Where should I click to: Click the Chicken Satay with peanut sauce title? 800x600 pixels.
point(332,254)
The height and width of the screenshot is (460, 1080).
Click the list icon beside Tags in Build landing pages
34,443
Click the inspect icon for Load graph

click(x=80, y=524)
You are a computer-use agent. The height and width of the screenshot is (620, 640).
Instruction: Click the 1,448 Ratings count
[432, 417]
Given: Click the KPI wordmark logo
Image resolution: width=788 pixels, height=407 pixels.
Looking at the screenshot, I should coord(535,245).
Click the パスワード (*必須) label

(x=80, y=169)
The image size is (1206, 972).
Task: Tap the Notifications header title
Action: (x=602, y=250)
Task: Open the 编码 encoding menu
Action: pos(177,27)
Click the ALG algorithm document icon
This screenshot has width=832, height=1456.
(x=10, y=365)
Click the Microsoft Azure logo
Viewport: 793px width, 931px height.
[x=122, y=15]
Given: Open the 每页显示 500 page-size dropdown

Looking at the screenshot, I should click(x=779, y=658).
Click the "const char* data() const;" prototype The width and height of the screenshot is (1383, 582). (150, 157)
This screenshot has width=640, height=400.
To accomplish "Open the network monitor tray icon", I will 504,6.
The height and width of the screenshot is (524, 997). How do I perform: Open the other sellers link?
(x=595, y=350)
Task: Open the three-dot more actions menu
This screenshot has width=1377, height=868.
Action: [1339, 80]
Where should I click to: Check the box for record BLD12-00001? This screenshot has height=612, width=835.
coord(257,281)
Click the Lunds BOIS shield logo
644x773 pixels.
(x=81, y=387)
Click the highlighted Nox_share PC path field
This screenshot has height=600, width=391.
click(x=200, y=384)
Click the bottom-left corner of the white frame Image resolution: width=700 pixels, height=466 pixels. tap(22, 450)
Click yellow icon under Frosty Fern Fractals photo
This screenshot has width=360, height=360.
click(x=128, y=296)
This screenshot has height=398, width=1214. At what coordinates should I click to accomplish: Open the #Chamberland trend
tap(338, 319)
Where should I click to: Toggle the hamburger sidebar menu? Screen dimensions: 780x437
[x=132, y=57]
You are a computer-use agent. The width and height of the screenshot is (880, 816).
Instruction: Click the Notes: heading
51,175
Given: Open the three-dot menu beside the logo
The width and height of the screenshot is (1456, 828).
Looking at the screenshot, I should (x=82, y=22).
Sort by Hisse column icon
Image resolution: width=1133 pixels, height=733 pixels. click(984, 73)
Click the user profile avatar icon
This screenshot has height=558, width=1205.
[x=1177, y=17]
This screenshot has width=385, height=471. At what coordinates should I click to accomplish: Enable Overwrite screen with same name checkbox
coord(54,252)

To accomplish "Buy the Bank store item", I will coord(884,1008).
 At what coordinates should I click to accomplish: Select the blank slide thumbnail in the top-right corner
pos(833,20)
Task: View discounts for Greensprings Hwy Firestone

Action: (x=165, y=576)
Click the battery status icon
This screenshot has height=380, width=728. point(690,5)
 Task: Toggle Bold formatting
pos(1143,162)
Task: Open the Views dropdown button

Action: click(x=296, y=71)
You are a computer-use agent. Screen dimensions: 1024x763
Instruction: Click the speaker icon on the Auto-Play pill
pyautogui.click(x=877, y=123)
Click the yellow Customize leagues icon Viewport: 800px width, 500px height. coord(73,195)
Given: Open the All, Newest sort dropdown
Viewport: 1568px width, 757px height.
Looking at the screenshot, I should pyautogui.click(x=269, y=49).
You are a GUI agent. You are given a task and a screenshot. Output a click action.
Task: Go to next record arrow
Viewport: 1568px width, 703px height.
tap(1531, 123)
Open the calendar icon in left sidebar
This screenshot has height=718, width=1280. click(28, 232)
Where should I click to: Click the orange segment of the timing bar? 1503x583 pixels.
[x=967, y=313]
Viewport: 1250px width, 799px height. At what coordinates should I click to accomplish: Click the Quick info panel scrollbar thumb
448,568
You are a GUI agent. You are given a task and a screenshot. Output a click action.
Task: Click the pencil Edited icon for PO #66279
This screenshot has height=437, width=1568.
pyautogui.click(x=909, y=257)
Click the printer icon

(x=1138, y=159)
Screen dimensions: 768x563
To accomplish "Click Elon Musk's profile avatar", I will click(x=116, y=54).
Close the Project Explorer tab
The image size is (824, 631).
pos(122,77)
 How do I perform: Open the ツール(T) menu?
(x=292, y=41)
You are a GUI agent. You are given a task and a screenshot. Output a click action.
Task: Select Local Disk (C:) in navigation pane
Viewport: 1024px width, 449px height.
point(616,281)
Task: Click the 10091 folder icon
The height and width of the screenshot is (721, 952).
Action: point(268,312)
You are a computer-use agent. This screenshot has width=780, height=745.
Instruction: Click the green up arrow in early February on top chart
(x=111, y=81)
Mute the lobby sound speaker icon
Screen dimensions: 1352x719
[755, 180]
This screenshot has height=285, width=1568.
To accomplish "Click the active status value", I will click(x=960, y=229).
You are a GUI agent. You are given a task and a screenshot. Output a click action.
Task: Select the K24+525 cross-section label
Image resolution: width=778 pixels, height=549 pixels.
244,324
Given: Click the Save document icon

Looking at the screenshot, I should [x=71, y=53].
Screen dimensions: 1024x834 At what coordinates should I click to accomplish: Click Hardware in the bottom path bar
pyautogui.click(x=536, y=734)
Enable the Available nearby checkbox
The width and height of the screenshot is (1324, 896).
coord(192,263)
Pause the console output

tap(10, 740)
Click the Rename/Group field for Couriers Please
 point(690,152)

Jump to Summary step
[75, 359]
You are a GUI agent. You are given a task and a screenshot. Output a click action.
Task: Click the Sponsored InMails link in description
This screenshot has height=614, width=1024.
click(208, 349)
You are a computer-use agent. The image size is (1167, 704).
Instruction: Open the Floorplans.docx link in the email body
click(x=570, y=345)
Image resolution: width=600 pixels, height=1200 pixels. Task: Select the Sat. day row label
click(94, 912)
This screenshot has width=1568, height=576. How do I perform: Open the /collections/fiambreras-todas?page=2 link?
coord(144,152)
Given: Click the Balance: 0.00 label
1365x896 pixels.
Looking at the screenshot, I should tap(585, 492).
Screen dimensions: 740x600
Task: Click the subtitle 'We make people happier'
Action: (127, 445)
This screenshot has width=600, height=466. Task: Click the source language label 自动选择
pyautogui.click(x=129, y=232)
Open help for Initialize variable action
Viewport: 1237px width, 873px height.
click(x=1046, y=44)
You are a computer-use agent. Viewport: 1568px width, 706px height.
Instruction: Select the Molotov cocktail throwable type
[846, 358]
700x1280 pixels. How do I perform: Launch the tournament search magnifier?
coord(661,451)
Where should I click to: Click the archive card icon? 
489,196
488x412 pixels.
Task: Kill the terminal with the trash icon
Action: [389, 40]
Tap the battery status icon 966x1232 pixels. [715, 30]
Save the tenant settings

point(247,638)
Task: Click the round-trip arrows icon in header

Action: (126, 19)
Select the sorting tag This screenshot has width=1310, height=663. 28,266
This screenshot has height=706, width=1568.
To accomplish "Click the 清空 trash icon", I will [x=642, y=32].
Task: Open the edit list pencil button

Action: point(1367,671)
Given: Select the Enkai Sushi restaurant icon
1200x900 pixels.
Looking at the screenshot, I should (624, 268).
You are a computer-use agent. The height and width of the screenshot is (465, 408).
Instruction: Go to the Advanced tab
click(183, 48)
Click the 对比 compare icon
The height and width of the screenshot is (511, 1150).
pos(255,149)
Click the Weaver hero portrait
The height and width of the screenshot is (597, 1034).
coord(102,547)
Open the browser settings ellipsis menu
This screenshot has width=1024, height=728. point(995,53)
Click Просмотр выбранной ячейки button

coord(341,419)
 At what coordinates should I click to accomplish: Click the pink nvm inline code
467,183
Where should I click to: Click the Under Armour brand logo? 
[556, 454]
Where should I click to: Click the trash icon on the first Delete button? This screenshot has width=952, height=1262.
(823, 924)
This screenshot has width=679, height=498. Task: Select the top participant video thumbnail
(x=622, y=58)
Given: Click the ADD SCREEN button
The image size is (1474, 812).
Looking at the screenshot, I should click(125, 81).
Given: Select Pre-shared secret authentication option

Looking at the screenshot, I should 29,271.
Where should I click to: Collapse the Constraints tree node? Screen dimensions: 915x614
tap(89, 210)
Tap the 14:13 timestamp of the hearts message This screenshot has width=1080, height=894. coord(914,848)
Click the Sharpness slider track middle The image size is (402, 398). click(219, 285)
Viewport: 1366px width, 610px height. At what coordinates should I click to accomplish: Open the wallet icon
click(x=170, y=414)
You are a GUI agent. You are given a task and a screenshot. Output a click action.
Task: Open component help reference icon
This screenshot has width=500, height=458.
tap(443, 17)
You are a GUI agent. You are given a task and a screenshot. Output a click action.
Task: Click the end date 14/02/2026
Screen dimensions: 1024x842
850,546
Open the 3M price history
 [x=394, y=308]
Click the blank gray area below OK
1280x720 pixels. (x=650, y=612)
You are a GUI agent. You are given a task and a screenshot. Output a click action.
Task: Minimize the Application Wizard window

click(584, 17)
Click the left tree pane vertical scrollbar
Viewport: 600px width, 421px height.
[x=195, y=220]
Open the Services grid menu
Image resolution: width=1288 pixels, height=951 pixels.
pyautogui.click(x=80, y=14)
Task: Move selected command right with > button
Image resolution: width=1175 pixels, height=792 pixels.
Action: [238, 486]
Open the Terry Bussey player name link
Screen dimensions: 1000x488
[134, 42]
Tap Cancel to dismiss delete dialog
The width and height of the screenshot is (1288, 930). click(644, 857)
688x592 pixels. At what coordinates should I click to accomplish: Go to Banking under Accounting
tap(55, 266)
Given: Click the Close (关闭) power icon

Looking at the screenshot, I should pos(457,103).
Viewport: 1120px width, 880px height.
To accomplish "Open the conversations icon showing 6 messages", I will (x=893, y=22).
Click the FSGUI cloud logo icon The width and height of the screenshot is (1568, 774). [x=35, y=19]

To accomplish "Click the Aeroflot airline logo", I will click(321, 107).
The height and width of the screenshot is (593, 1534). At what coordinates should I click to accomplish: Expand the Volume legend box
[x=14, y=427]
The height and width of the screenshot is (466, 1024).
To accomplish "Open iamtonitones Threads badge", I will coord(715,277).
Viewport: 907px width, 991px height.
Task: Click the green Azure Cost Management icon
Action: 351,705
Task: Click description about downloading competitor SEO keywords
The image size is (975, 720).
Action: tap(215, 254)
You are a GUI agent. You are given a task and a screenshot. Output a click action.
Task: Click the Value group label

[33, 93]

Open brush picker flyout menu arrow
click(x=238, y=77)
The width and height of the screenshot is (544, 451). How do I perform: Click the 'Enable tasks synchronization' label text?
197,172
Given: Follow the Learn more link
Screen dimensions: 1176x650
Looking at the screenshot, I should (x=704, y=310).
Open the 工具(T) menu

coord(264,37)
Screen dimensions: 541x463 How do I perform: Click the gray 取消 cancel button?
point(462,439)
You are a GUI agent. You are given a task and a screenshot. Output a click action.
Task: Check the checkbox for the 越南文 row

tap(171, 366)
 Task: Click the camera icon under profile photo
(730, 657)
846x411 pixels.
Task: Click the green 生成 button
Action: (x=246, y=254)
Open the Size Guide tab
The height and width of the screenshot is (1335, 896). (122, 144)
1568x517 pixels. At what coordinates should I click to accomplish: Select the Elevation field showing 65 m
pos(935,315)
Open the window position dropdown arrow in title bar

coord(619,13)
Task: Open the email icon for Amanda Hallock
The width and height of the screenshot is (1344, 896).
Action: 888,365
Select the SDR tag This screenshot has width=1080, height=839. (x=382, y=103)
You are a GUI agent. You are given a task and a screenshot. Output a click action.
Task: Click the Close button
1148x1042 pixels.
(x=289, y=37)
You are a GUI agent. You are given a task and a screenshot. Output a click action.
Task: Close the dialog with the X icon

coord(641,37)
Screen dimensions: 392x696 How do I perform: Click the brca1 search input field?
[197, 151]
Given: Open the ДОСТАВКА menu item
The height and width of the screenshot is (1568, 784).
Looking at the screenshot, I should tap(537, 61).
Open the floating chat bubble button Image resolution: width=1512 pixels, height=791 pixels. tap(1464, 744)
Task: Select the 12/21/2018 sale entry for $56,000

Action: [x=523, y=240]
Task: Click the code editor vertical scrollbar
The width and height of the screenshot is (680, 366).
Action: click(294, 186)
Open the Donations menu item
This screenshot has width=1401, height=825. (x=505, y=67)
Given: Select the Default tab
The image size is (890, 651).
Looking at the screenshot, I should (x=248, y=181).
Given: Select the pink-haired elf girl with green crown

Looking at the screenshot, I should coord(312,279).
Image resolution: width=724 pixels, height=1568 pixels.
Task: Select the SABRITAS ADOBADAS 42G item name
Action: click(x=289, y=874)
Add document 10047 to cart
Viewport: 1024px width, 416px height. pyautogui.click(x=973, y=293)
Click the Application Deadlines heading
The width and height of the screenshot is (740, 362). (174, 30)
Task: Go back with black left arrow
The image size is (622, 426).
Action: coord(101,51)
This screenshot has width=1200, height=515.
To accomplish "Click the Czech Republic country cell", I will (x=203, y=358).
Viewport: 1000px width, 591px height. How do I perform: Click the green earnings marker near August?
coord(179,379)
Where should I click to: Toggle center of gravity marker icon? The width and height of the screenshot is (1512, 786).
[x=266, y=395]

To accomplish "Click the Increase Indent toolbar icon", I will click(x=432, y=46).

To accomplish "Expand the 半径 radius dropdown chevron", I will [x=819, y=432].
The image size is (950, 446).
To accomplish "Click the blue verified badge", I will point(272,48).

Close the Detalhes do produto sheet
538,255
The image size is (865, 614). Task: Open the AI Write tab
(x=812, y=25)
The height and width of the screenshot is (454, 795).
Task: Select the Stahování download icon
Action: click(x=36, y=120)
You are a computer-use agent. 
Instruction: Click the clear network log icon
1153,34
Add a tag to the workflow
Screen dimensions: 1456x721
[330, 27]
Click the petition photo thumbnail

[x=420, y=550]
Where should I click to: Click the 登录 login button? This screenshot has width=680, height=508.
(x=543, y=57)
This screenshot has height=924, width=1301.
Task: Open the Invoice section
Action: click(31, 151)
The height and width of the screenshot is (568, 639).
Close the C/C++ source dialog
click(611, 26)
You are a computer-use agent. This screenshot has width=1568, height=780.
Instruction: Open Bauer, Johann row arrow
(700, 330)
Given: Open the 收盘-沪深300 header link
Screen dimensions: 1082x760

══════

** What is required **
What lines in the data above contain the word "computer"? Show them all.

** Finished task **
You are a computer-use agent. The height and width of the screenshot is (620, 640).
You are a computer-use agent. The width and height of the screenshot is (880, 816).
You are a computer-use agent. Screen dimensions: 1024x763
You are a computer-use agent. This screenshot has width=780, height=745.
You are a computer-use agent. The image size is (1167, 704).
You are a computer-use agent. Viewport: 1568px width, 706px height.
You are a computer-use agent. The height and width of the screenshot is (465, 408).
You are a computer-use agent. 
You are a computer-use agent. This screenshot has width=1568, height=780.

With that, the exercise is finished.